• _Work instructions_:
Render the stretch of the records from the line containing "You are a computer-use agent." through the end of the records as a numbered list, skipping any blank lines. Leave the pictures out of your list.

++++ Extracted data ++++

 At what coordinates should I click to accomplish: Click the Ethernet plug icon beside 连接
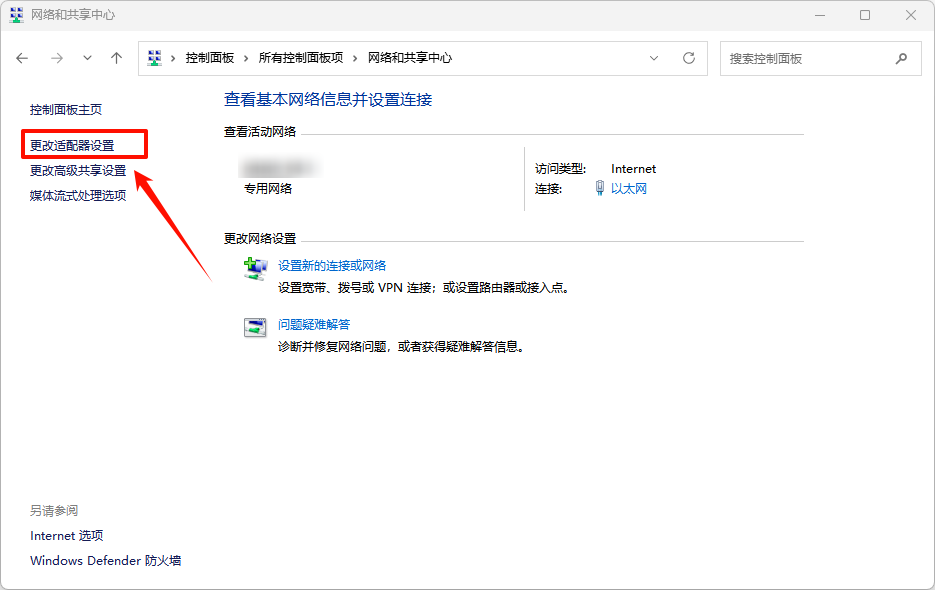[598, 188]
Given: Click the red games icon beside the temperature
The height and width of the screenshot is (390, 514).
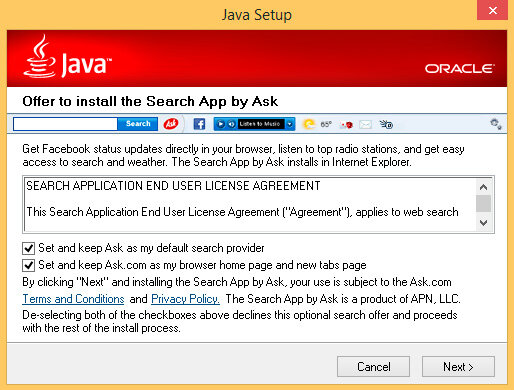Looking at the screenshot, I should pos(347,125).
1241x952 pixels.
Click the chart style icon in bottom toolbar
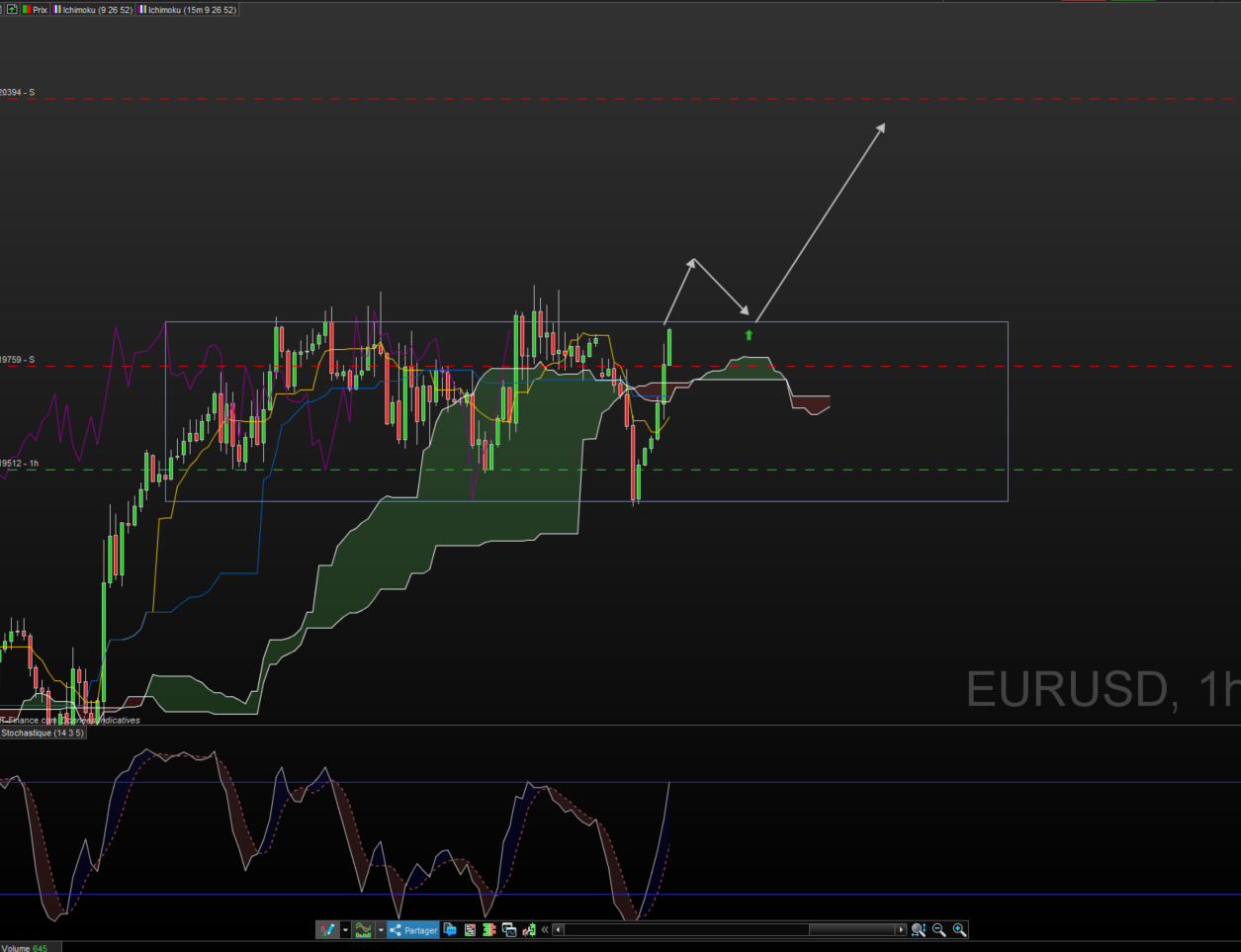coord(326,930)
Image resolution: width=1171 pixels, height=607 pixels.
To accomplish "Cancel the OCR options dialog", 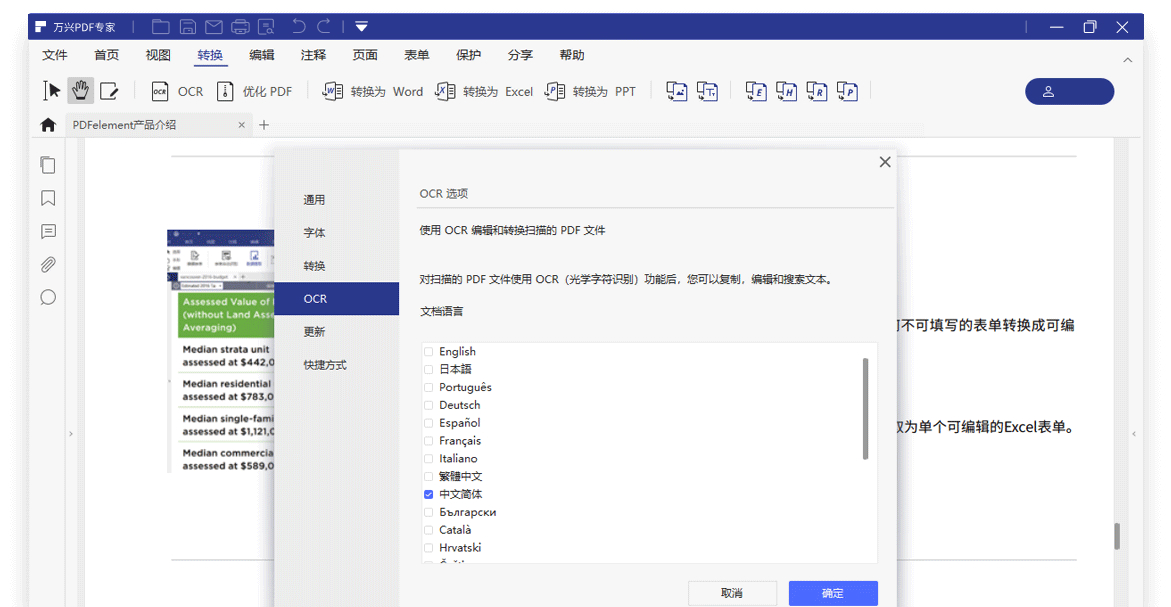I will 732,592.
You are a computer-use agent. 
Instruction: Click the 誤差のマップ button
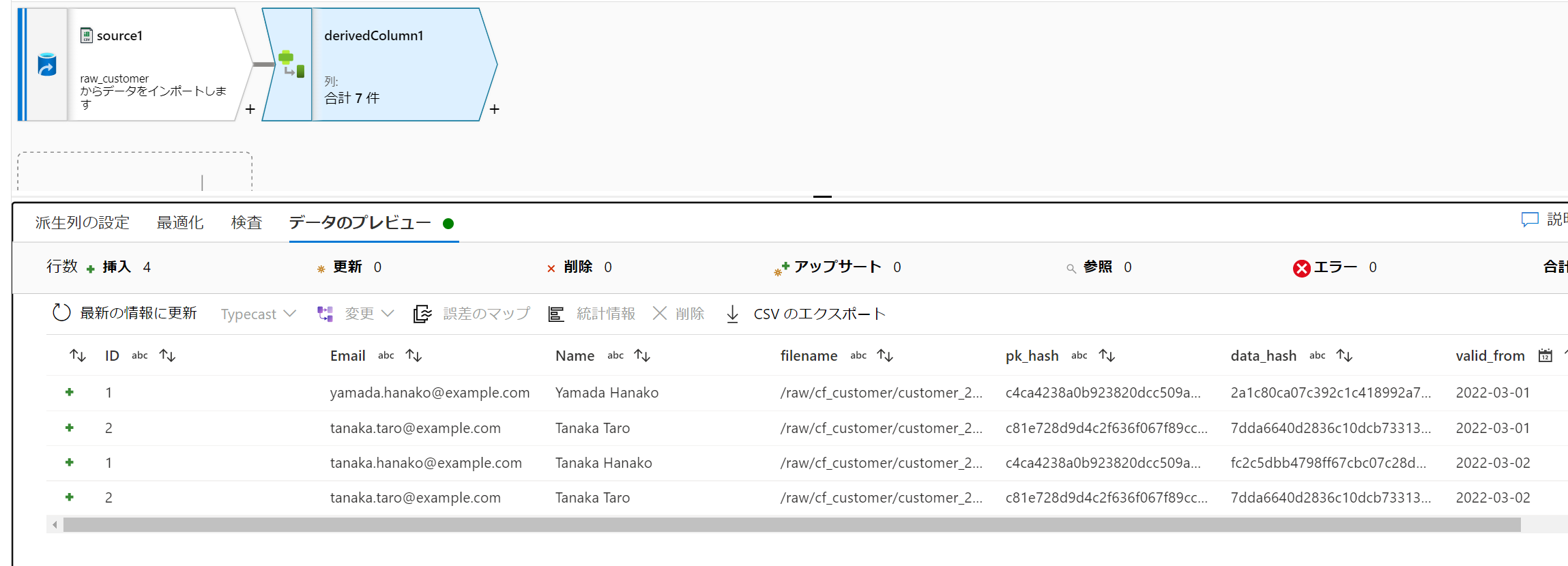coord(471,314)
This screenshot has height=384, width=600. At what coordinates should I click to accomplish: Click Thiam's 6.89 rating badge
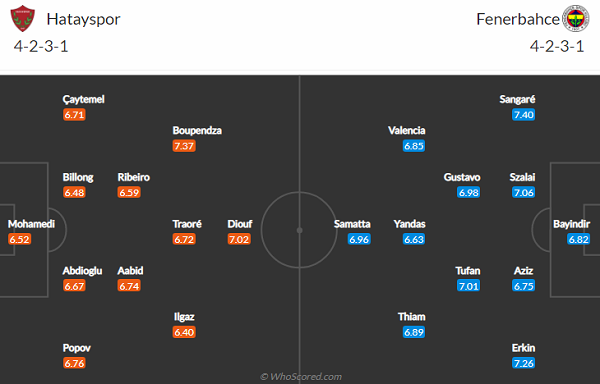point(414,332)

++++

• _Task answer_:
1. You are a computer-use agent. 
2. Instruction: Click the 誤差のマップ button
3. coord(471,314)
4. This screenshot has height=384, width=600. At what coordinates should I click to accomplish: Click Thiam's 6.89 rating badge
5. point(414,332)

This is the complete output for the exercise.